A complete discussion of all the issues surrounding the performance of molecular dynamics simulations is beyond the scope of this book and remains an active area of research in its own right. However, this chapter would not be complete without at least some discussion of the typical resource requirements for MD simulations of celluloses and the types of time scales that can be reached.

MD simulations are very computationally intense, typically requiring access to the world’s most powerful supercomputers in order to simulate sufficient timescales (10 ns to 1 ^s) for biological systems (10 thousand to several million atoms). The computational complexity lies in the fact that there are an extremely large number of pairwise interactions that must be calculated at each time step. This would typically be on the order of 20 million or more for a system of 80 000 atoms. Then to access information on a biological timescale, it is necessary to propagate the system through time. As mentioned above, the length of a time step is typically limited to about 2 fs if the motions of all heavy atoms are to be simulated. This means that to obtain 100 ns of trajectory data requires evaluation of 5 x 1010 time steps and each time step requires the 20 million non-bond energy evaluations.
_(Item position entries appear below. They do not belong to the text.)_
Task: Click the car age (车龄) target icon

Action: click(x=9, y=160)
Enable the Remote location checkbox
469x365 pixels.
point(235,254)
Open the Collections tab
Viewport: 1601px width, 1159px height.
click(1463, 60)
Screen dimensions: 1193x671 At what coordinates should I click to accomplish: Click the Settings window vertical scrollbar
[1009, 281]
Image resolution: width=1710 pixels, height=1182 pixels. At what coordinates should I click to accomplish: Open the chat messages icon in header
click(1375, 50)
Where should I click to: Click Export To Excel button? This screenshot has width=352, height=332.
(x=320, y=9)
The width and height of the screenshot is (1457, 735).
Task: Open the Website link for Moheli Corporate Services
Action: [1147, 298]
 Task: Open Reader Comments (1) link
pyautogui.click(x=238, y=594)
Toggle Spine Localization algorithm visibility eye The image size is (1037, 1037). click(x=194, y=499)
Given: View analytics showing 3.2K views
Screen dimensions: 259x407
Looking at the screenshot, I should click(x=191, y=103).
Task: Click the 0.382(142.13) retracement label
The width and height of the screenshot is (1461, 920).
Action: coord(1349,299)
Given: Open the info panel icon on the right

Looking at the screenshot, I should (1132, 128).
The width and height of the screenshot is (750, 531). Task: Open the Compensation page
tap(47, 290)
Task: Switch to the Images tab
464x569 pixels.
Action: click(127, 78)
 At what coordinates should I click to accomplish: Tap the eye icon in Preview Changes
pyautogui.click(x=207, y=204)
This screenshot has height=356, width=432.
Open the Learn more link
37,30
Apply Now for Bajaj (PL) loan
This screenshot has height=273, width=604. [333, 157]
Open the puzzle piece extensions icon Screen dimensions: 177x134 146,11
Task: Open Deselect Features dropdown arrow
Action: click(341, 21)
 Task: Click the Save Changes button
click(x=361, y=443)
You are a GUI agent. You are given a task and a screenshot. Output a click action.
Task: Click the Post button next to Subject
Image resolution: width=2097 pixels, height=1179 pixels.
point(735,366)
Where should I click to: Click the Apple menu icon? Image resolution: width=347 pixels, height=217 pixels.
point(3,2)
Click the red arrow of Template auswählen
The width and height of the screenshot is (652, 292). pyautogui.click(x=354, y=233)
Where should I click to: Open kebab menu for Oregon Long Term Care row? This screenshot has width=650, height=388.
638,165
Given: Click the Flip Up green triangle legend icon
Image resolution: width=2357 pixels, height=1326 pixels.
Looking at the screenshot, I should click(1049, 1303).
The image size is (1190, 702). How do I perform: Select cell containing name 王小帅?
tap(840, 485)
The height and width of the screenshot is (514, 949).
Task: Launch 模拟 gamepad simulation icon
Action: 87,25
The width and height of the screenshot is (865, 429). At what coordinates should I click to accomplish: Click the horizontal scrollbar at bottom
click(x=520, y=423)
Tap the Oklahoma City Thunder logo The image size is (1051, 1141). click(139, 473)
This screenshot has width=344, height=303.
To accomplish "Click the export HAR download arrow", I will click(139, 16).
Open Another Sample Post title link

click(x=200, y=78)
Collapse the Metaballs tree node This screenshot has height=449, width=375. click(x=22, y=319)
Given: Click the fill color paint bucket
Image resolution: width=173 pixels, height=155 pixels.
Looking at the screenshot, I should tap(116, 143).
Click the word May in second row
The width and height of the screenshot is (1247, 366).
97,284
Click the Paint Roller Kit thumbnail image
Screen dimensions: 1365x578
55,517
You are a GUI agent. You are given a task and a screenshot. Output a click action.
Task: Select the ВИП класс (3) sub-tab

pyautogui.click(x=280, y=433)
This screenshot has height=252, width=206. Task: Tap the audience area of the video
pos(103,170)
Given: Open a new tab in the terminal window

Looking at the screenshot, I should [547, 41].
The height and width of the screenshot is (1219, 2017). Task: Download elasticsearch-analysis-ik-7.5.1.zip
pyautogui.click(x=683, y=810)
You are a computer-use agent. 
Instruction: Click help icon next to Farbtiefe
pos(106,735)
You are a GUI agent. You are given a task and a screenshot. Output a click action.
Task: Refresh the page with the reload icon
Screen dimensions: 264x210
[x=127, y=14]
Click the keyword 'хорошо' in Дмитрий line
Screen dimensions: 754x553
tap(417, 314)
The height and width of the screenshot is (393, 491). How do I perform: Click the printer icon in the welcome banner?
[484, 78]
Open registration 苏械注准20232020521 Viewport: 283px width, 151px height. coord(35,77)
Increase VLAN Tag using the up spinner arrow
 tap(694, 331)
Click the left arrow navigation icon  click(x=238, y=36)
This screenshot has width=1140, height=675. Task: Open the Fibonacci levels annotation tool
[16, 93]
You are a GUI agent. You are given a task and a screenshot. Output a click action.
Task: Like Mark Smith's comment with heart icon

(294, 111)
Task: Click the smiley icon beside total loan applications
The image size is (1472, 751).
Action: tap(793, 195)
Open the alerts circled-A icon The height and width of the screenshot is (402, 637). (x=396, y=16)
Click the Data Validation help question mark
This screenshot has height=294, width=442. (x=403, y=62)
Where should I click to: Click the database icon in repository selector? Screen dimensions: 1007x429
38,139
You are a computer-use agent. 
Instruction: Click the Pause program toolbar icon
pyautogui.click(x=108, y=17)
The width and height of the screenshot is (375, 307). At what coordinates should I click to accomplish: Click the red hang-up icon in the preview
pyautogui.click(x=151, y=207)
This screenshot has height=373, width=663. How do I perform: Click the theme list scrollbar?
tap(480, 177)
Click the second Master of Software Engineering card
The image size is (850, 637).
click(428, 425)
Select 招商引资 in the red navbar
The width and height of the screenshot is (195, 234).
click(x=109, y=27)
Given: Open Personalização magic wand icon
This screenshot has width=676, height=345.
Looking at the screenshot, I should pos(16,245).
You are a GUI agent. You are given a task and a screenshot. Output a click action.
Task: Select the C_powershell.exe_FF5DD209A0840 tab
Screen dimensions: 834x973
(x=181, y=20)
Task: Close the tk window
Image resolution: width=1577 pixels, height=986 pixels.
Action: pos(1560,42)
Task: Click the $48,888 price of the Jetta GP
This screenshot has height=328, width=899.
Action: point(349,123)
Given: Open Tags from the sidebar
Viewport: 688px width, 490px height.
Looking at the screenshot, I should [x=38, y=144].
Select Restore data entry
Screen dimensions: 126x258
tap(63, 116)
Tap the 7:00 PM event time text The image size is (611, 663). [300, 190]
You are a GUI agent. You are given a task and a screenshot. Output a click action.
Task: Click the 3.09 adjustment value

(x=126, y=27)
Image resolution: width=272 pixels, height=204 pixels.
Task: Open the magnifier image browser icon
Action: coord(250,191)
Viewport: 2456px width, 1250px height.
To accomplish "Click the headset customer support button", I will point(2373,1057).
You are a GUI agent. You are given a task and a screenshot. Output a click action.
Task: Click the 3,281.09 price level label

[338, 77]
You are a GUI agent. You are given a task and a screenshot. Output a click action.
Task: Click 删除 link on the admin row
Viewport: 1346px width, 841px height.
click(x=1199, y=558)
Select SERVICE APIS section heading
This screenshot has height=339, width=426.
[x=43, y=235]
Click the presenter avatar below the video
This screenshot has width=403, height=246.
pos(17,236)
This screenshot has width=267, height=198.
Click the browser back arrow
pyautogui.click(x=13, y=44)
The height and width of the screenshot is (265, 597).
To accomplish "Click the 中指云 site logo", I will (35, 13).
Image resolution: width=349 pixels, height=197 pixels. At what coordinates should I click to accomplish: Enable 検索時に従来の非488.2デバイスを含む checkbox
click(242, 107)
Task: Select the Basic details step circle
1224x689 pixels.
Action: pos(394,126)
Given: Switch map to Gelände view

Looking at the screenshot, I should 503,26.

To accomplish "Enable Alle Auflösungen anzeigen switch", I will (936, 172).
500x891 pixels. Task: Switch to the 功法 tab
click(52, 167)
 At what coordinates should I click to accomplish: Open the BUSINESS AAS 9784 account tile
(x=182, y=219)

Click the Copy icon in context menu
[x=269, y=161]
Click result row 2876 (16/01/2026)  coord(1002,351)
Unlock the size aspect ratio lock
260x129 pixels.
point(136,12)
Unlike Monte Carlo simulations, where each individual energy evaluation can be per­formed independently of other calculations, molecular dynamics simulations involve nu­merically solving the integral over time. This means that the next step of the MD trajectory cannot be computed until all previous steps have been computed in order. This makes computation in parallel difficult, requiring extremely low latency interconnects between processors and careful distribution of work. Even then, the distribution of work across mul­tiple CPUs is limited to a single time step. There is a multiple time step method in which the low-frequency motions are partially uncoupled from the high-frequency motions in such a way that low-frequency contributions to the dynamics are not calculated on every step, increasing performance as much as a factor of two. There is significant effort being expended in developing more efficient molecular dynamics software.